[Selected extract]
################

Tuesday 18 July 2017

Two books this Tuesday



Two very short reviews this week.

Legends of Persia by Jennifer Macaire

This is by way of a coda to my review of The Road to Alexander a couple of weeks ago. I finished that review by saying that later books in the series were likely to be a lot better than the first. Jennifer Macaire then very kindly sent me the second book to see if I thought I was right. I'm pleased to say that I was.

Legends of Persia has all the strengths of the first book and none of the weaknesses. Ashley is now a well established character. The change from the Ashley of the first book is clear from the very beginning where she is playing at snowball fights with Alexander's best friend. The Ashley of The Road to Alexander would never have indulged in anything as frivolous as a snowball fight. This Ashley is a warm, generous person who it is easy to sympathise with. Yes, she can still be  cold and harsh, but usually when there's a good reason, as when Alexander finds himself tricked into marriage with Roxanne. Generally she comes over as rather a nice girl and, unsurprisingly, in this book she wins the affection of Alexander's officers and soldiers in a way which she does not in the first.



Alexander, too, has become a much more three-dimensional character. He is beginning to feel his age and struggles to recover from battlefield injury. He is more emotionally mature, as well. He seems much more concerned to find Ashley's missing son than in the first story and the idea that the search for their child is a driving force for both of them gives the book a much stronger sense of direction. It is less a series of exciting but unrelated incidents than volume one. Not that the book is short of exciting incidents and it enthusiastically continues to describe the heroine's sex life in titillating detail. The sex, though, also seems better integrated in the story, at one point becoming central to the narrative. I'm not going to drop a spoiler here, but if you enjoy accounts that  capture both the erotic power of sex and it's essential ridiculousness, you are in for a treat. (If you don't like stories that feature the erotic power of sex you really ought to give this book a miss.)

################

[Given instruction] In the book review above, whom does Alexander find himself tricked into marrying?

[Data lines]
################

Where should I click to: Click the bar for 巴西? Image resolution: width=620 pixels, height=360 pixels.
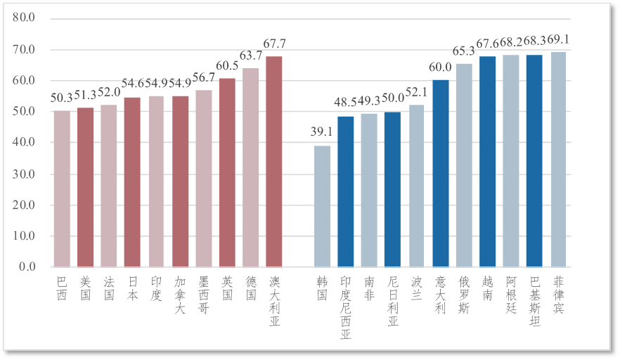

################

[Response for this exercise] Roxanne